En CASTELLO ABOGADOS, observamos que la ausencia de estos acuerdos es, con frecuencia, el origen de bloqueos operativos que comprometen la viabilidad de empresas sólidas.
¿Por qué el estatuto no es suficiente? El estatuto es, por definición, rígido y público. El pacto parasocial, en cambio, ofrece la flexibilidad y confidencialidad necesarias para regular aspectos críticos que la Ley de Sociedades Comerciales (Ley 16.060) deja al arbitrio de las partes.
Los pilares de un Pacto Parasocial robusto:
Sindicación de Voto: Asegura la gobernanza mediante acuerdos sobre la elección de directores o la aprobación de balances, evitando el "impasse" societario.

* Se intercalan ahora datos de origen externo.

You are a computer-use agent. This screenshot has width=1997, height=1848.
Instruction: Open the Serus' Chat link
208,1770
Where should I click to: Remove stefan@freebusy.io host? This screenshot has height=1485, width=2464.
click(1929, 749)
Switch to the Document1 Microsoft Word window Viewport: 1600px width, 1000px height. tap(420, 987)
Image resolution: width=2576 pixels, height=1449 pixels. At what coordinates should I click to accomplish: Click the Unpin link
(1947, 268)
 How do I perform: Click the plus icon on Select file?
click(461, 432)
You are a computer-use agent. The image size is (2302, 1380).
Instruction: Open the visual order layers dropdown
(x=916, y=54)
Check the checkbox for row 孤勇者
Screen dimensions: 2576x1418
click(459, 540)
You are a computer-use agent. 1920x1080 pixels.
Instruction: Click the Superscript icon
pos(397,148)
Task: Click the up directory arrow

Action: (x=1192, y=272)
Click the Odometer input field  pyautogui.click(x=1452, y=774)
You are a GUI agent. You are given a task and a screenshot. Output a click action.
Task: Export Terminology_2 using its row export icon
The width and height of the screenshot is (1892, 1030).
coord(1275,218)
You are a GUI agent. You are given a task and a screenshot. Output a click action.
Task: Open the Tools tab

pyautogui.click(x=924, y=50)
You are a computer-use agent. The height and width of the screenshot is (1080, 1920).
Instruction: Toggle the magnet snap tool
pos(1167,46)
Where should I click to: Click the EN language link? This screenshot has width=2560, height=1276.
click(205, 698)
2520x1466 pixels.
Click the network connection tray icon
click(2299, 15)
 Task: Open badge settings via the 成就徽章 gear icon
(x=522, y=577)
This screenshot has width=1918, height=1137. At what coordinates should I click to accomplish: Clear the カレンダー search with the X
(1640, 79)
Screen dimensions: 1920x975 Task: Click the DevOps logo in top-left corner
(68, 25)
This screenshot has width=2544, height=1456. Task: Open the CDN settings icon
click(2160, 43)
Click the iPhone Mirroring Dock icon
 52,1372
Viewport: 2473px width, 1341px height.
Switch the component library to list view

Restricciones a la Transferencia de Acciones: Implementación de cláusulas de Derecho de Preferencia, así como mecanismos de Drag-along (derecho de arrastre) y Tag-along (derecho de acompañamiento), esenciales ante procesos de salida o adquisición.
Política de Dividendos: Definición de criterios claros para la reinversión o reparto de utilidades, alineando las expectativas de flujo de caja de los socios.
Resolución de Conflictos: Establecimiento de mecanismos de salida ante situaciones de bloqueo, evitando la disolución judicial de la sociedad.
Nuestra visión: Un pacto bien estructurado no nace de la desconfianza, sino de la madurez empresarial. Es la herramienta que permite transitar desde una estructura basada en el voluntarismo hacia una organización con gobernanza profesional.
En nuestra práctica, asesoramos en la redacción y negociación de convenios adaptados a la etapa vital de cada sociedad.